AI Cost Glossary
Plain-English definitions of the terms used across our calculators.
Token
The unit models read and bill by — roughly ¾ of an English word (~4 characters). Prices are quoted per million tokens.
Input vs output tokens
Input (prompt) tokens are what you send; output (completion) tokens are what the model generates. Output is usually priced 2–5× higher.
Context window
The maximum number of tokens (input + output) a model can handle in one request. Larger windows enable longer documents but can raise cost.
Prompt caching
Reusing a stored prompt prefix so repeated context is billed at a discounted cached rate. See prompt caching explained.
Batch API
An asynchronous mode that trades latency for roughly a 50% discount — ideal for non-urgent bulk jobs.
Embedding
A numeric vector representing text, used for semantic search and retrieval. Embedding models are far cheaper than generation models.
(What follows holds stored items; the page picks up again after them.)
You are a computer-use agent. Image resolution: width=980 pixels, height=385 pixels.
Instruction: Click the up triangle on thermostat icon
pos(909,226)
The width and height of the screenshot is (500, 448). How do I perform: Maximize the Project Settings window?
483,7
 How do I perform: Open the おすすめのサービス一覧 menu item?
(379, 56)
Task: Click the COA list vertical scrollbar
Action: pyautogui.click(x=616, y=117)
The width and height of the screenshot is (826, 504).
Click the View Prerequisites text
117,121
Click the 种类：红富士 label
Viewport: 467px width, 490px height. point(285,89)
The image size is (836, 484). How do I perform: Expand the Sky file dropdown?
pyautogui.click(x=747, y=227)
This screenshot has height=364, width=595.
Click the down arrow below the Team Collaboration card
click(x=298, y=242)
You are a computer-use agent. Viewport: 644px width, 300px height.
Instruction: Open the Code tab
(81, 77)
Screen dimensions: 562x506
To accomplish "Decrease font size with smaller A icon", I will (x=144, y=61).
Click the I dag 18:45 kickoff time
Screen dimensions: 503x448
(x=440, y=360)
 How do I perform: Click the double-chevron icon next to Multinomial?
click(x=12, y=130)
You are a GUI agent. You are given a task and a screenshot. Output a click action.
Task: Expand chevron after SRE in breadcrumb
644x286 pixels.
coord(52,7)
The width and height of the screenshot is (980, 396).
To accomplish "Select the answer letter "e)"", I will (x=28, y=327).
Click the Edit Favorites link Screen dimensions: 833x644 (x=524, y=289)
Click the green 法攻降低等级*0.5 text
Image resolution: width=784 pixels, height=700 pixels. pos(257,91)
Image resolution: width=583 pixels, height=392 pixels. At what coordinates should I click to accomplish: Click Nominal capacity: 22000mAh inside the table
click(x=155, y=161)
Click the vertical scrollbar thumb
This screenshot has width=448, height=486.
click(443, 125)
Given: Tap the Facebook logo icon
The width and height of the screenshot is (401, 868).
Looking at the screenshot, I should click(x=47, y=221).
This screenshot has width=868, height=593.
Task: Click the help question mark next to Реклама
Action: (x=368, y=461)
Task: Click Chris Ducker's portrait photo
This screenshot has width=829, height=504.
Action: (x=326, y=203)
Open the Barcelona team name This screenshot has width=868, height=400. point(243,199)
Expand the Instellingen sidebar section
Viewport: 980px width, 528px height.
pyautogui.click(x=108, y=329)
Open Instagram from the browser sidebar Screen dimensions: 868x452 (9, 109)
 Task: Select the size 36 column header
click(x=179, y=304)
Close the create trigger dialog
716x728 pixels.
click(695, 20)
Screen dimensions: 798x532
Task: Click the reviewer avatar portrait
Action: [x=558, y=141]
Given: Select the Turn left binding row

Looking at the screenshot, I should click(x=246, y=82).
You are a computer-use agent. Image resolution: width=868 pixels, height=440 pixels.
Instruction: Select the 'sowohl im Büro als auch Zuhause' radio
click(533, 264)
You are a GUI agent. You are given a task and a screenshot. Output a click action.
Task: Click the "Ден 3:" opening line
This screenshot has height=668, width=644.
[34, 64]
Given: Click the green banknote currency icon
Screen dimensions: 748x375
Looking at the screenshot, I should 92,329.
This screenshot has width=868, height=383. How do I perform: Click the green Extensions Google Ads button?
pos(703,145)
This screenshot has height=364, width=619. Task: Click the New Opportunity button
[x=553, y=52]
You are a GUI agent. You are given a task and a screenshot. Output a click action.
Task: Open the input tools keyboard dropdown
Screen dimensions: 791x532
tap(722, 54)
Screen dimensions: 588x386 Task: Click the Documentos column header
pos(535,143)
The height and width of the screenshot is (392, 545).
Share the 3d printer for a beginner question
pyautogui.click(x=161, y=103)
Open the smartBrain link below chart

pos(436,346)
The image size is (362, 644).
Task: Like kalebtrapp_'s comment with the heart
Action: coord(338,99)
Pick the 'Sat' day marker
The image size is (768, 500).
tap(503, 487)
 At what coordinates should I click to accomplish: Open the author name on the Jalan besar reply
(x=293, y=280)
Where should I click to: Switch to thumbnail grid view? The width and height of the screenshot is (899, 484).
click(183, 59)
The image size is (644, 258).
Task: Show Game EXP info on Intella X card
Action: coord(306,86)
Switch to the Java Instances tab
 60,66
RAG (retrieval-augmented generation)
Searching a knowledge base for relevant chunks and passing them to the model as context before it answers. See the RAG cost calculator.
Reranker
A model that re-orders retrieved chunks by relevance, letting you retrieve fewer chunks while keeping quality.
Agent
An LLM system that completes multi-step tasks using planning, tools and retries — typically many model calls per task.
Failure-adjusted cost
Nominal cost divided by success rate, reflecting that you pay for failed attempts too.
Self-hosting
Running an open-weight model on your own GPUs instead of paying a per-token API. See API vs self-hosted.